Lors de sa séance d’hier, le Conseil fédéral a fixé les grandes lignes du développement des infrastructures de transport jusqu’en 2045. Se fondant sur l’expertise «Transports 2045» de l’EPFZ ainsi que sur les estimations et les analyses des offices fédéraux compétents, il a chargé le DETEC d’élaborer un projet destiné à la consultation d’ici à fin juin 2026. L’objectif est de coordonner le développement du rail, de la route et du trafic d’agglomération afin de répondre aux besoins futurs en matière de mobilité.
L’Association des chargeurs (VAP) salue le fait que le Conseil fédéral se penche suffisamment tôt et à long terme sur le développement de l’infrastructure ferroviaire. Pour les membres de la VAP, il est essentiel que le transport ferroviaire de marchandises soit pris en compte de manière appropriée, car il constitue un élément indispensable d’un système de transport performant et durable.
Le rapport de l’EPFZ décrit une forte croissance du trafic voyageurs, tandis que le trafic marchandises par rail stagne depuis des années. Du point de vue de la VAP, cette constatation est toutefois insuffisante. La stagnation n’est pas principalement due à un manque de demande, mais plutôt à des goulets d’étranglement en termes de capacité, à l’absence de conditions-cadres et à des restrictions opérationnelles, non seulement en Suisse, mais aussi sur les lignes d’apport dans les pays voisins. Les trains de voyageurs ayant la priorité dans le trafic mixte, il devient de plus en plus difficile pour les trains de marchandises de circuler de manière fiable et ponctuelle sur un réseau ferroviaire fortement sollicité.
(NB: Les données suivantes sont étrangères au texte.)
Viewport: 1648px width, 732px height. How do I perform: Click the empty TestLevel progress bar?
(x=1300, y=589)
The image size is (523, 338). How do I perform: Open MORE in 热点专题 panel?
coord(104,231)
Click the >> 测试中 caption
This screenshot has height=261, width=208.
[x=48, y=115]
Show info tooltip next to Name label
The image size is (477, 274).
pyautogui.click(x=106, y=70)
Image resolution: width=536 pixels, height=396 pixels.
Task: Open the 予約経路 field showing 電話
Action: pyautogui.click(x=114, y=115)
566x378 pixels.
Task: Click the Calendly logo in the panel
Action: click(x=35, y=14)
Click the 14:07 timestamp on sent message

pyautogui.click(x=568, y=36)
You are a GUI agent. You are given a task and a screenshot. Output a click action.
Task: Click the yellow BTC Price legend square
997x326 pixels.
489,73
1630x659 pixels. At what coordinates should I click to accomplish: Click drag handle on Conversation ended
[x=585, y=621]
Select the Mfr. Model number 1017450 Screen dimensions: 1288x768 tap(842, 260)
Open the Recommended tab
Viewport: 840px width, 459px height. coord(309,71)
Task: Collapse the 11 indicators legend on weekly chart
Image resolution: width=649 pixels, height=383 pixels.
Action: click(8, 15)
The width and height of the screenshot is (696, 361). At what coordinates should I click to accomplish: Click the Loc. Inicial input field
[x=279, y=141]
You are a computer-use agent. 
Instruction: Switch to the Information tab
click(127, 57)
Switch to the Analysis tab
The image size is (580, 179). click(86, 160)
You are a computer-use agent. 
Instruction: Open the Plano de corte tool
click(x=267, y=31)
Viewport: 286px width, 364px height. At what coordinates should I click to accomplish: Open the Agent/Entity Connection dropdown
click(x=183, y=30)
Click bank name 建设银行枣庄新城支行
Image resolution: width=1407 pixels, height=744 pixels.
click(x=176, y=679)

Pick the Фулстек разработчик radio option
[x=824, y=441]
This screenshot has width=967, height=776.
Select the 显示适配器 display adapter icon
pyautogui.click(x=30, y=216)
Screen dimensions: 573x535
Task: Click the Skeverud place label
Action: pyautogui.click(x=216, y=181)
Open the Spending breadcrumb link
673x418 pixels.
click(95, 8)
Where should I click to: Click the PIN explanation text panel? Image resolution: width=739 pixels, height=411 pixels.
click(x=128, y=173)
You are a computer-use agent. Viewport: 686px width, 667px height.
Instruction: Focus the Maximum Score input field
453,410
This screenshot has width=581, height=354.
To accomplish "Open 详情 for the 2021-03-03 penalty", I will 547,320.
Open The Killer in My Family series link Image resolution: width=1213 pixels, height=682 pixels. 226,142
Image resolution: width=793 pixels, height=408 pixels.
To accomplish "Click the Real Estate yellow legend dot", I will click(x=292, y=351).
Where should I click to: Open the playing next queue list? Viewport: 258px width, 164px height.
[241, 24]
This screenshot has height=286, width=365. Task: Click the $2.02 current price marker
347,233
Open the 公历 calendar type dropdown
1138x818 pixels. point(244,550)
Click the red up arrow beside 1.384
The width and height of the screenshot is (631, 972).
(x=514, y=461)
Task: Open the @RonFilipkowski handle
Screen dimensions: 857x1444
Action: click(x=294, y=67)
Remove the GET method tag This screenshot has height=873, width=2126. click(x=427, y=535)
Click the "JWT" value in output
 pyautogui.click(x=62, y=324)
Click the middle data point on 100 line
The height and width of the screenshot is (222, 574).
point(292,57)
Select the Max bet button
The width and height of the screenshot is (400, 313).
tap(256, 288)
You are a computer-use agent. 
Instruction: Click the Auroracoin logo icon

À cela s’ajoute l’augmentation des transports de marchandises urgents, tels que les biens de consommation, les denrées alimentaires ou les colis. La question reste ouverte de savoir comment garantir que ces trains de marchandises trouvent effectivement leur place sur le réseau ferroviaire, en particulier avec des sillons vraiment rapides.
Si le transport ferroviaire de marchandises ne dispose pas de l’espace nécessaire, il risque d’être transféré vers la route. Cela aurait des conséquences immédiates sur le réseau routier déjà fortement sollicité, qui fonctionne déjà à la limite de ses capacités dans de nombreux endroits. Une charge supplémentaire sur les routes nationales due au transport de marchandises entraînerait clairement une augmentation des heures d’embouteillage, ce qui n’est dans l’intérêt ni de l’économie ni de la population.
Pour la VAP, il est donc essentiel que le transport ferroviaire de marchandises soit systématiquement pris en compte dans la planification et la hiérarchisation des étapes d’extension. L’infrastructure ferroviaire est utilisée à la fois pour le transport de marchandises et pour le transport de personnes. Ces deux modes de transport sont essentiels pour la Suisse en tant que pôle économique et de mobilité. La VAP participera donc activement à la consultation prévue à l’été 2026 afin de répondre aux préoccupations des chargeurs et du transport ferroviaire de marchandises.